The System CryptoMix Ransomware Trojan may use processes with random names to handle the encryption procedure. You may notice that what appears to be an Adobe Updater and Java application is hijacking a lot of processing power. The System CryptoMix Ransomware may take the names of legitimate applications to hide its activity before it removes itself from the infected host to prevent reverse-engineering attempts. Data affected by the System CryptoMix Ransomware might receive the '.WORK' extension and you will lose the Shadow Volume snapshots made by Windows. For example, 'Frank and Oak Workwear.mp4' might be renamed to 'Frank and Oak Workwear.mp4.WORK'. The ransom message is presented via Notepad, which loads '_HELP_INSTRUCTION.TXT' from your desktop. The file appears to be very different from the note used by CryptoMix in the past. The message displayed by the System CryptoMix Ransomware reads:
'Hello! Attention!
All Your data was encrypted!
for specific informanion.
please send us an email with Your ID number:
systempc1@keemail.me
systempc18x@protonmail.com
hashby@yandex.com
ashbyh@yandex.com
helen.a@inarne.com
Please send email to all email addresses!
We will help You as soon as possible!
IMPORTANT: DO NOT USE ANY PUBLIC SOFTWARE!

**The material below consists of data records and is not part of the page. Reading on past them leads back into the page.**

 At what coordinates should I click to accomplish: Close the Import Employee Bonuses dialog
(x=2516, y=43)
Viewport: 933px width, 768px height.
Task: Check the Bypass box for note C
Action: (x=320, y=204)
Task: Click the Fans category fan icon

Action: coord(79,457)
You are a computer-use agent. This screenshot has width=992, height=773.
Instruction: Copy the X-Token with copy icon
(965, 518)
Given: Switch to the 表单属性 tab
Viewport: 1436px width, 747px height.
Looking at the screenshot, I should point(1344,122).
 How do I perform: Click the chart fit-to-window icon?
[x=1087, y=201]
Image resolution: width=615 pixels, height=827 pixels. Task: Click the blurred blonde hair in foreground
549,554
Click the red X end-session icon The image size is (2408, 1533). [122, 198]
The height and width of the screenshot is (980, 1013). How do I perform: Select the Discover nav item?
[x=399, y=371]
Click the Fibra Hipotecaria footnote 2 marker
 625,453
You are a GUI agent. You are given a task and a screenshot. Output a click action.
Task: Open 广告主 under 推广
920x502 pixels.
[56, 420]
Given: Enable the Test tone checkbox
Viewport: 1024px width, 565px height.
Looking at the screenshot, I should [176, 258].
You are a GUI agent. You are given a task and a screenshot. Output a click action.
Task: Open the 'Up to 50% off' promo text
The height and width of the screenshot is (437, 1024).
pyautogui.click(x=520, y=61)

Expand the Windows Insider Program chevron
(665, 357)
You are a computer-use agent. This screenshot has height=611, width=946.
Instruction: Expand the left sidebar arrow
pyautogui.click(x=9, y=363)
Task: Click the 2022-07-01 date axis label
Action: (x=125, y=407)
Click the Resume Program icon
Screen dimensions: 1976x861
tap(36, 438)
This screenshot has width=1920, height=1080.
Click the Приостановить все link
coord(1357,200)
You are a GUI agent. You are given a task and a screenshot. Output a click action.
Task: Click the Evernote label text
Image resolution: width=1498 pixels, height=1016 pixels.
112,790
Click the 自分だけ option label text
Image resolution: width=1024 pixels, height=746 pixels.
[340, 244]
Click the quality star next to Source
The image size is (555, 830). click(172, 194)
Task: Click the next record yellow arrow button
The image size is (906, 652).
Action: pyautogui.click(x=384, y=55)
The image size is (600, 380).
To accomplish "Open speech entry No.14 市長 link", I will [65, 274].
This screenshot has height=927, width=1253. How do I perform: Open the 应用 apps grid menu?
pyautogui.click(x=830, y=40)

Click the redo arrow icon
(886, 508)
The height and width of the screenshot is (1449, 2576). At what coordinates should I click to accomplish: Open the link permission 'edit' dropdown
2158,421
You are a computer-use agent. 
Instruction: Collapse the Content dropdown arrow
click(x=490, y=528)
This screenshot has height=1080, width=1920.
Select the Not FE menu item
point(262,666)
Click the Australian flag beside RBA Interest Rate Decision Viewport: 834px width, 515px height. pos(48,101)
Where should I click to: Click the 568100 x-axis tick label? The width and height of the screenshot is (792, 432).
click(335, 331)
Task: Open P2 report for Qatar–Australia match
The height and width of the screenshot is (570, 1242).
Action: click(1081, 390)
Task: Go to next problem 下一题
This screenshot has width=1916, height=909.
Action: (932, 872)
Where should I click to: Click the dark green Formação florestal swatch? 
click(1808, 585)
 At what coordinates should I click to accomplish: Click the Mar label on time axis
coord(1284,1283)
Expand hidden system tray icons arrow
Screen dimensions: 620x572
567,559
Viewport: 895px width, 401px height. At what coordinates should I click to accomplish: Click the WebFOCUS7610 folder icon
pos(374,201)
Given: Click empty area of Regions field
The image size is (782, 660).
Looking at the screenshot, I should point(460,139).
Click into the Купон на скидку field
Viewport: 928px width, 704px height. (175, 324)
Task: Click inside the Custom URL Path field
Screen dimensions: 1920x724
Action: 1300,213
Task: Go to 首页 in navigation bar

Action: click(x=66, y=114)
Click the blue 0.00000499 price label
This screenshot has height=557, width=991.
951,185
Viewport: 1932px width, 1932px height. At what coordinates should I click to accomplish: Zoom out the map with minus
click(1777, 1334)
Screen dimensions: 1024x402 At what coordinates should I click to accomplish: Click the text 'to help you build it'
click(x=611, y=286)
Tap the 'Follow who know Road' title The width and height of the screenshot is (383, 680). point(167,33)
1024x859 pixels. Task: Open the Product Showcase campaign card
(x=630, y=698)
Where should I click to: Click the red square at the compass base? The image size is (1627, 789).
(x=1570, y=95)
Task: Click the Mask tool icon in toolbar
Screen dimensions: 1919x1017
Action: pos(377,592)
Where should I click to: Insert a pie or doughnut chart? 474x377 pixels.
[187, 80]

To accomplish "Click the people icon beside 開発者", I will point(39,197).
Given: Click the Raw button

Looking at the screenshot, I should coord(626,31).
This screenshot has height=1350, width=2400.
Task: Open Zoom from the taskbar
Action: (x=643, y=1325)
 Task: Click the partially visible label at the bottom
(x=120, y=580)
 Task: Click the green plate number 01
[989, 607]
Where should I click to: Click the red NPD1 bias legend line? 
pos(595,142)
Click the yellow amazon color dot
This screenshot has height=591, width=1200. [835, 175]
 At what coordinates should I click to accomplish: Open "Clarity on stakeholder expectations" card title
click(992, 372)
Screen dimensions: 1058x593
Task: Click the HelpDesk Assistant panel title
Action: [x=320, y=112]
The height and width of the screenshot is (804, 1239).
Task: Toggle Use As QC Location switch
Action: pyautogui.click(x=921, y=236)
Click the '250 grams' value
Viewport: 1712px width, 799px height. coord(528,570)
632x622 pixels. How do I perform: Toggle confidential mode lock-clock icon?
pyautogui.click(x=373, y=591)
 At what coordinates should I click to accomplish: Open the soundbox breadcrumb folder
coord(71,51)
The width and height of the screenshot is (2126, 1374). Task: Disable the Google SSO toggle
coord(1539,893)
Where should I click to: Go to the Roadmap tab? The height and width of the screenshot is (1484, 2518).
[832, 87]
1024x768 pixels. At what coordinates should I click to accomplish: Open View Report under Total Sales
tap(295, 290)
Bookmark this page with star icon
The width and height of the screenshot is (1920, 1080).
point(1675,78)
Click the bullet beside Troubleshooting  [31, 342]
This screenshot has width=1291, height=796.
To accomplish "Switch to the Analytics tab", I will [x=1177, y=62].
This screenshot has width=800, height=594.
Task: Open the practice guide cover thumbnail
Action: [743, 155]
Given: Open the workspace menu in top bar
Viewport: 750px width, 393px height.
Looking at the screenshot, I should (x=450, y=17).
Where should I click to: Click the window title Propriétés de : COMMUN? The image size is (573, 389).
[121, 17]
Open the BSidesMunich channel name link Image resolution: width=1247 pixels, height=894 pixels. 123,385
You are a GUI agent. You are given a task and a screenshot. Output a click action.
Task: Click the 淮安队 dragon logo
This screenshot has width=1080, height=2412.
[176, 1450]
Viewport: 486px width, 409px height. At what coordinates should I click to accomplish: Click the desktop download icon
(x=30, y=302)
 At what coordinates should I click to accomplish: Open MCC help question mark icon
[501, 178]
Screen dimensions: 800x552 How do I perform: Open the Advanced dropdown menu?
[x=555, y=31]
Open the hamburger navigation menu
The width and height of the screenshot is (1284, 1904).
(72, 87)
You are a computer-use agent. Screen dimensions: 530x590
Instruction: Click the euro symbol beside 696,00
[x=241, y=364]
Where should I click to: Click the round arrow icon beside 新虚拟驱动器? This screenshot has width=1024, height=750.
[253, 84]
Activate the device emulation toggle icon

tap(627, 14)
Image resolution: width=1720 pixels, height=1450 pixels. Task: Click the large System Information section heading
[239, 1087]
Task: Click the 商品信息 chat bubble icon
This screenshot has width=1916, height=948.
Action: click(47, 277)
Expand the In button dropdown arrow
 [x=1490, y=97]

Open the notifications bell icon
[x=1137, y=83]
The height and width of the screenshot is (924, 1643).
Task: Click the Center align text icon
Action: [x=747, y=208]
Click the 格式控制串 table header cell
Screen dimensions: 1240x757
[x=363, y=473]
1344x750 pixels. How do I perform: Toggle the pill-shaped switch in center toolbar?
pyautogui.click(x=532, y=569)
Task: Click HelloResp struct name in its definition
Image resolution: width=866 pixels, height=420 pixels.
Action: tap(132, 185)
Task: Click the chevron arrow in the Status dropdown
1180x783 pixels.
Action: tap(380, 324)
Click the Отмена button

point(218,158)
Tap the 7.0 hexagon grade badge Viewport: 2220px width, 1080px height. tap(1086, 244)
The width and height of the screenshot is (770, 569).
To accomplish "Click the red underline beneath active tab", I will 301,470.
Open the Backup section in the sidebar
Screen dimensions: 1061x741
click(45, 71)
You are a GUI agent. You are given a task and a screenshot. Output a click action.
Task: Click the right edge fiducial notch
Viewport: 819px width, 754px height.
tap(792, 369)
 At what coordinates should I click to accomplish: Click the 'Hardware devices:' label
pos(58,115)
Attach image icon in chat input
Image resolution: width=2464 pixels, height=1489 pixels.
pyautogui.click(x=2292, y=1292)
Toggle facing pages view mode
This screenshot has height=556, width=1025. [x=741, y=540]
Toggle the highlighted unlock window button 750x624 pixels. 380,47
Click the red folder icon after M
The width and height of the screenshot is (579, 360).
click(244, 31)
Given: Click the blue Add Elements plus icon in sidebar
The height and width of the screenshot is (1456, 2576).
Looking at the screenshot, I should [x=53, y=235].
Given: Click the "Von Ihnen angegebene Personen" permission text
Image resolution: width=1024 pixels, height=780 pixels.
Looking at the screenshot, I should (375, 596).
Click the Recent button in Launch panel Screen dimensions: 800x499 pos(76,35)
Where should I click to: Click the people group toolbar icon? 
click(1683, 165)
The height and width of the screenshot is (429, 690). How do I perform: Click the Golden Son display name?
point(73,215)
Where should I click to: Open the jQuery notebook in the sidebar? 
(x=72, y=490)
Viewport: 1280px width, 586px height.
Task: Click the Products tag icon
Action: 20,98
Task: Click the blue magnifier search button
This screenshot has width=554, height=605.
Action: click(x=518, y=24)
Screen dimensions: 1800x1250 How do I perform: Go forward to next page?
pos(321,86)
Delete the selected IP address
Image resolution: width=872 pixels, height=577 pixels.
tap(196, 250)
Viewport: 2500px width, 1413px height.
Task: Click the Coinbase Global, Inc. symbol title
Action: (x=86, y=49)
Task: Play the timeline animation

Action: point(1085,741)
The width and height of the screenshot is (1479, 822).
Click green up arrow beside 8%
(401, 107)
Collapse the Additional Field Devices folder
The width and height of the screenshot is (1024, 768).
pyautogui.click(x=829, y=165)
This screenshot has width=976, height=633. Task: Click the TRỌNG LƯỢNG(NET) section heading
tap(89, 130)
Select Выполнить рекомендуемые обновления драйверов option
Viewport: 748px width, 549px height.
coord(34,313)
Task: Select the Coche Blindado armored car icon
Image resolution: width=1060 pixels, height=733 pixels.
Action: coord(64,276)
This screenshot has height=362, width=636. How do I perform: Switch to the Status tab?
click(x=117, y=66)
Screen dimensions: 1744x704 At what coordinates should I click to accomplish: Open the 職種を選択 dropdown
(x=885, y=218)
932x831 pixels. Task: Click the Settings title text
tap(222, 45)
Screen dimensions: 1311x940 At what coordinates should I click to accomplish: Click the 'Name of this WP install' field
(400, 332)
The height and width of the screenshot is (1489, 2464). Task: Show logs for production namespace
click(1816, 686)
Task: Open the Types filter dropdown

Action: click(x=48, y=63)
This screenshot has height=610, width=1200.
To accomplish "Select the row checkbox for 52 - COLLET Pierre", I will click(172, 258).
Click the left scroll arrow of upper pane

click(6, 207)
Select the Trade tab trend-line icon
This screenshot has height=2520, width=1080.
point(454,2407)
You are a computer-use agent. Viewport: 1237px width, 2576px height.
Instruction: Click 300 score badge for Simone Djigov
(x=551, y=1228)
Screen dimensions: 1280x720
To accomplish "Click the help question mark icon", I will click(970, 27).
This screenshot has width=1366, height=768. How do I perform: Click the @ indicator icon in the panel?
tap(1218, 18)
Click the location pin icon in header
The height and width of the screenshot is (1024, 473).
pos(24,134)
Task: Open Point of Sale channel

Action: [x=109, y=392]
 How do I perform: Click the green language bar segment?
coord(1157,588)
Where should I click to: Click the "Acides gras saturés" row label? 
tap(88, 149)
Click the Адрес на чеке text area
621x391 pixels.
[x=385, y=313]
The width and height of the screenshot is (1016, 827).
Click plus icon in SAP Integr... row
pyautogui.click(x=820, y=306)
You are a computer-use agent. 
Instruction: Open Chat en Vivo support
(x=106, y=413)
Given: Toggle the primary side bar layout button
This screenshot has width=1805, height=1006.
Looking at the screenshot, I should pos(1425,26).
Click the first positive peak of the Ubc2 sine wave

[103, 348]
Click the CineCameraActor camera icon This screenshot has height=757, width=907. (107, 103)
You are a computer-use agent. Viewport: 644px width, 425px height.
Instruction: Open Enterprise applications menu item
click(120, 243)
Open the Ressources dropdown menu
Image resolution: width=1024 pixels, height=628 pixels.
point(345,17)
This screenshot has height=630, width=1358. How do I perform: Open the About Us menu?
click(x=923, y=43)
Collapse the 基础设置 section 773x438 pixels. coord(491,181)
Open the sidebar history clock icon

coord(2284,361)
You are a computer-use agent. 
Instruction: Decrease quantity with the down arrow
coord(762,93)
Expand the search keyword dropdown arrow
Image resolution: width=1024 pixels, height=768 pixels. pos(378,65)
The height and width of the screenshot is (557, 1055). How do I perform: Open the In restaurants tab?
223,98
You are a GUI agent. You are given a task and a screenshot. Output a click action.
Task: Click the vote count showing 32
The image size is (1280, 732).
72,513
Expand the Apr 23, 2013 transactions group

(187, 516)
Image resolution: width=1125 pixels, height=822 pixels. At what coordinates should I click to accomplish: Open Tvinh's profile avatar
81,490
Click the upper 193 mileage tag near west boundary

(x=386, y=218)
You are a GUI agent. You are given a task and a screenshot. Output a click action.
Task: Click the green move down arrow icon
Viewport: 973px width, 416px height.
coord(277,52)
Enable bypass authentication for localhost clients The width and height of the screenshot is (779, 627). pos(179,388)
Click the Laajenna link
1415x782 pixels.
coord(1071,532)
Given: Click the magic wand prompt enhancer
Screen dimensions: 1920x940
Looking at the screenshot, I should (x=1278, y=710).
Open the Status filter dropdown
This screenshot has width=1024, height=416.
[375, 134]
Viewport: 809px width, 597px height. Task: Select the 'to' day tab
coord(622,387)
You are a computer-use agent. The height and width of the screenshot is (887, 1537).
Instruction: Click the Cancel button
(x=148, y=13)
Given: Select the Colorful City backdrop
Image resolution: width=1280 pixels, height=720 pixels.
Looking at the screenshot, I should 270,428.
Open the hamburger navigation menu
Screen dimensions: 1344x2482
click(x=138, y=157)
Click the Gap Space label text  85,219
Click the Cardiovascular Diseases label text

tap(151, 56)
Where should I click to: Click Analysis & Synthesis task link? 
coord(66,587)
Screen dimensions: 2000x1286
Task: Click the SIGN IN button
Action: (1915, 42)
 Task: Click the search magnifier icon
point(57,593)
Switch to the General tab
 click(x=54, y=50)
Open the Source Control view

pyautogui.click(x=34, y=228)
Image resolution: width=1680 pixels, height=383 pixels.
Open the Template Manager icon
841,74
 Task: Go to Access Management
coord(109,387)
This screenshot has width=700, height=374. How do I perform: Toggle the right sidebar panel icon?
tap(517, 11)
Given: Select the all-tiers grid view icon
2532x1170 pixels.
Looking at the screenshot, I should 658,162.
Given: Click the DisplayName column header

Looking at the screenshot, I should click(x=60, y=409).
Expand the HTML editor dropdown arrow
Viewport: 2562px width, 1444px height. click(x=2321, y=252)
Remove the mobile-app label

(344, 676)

IT MAY DAMAGE YOUR DATA FOREVER!'
As you can see above, the ransomware actors are using more than two email accounts for their campaign. The emails related to the System CryptoMix Ransomware include 'systempc1@keemail.me,' 'systempc18x@protonmail.com,' 'hashby@yandex.com' and 'ashbyh@yandex.com.' PC users that lack a backup service on their systems may want to incorporate one before they have to deal with cyber-threats like the System CryptoMix Ransomware. We don't recommend paying the ransom in any case because you can never trust the hackers who blocked your data in the first place. Also, sending money to their wallet address would allow them to "wash" it, and it is very hard to track digital coin transactions. It is best to clean the infected machines using a reputable anti-malware tool and make sure there are no vulnerable remote desktop accounts active on your system.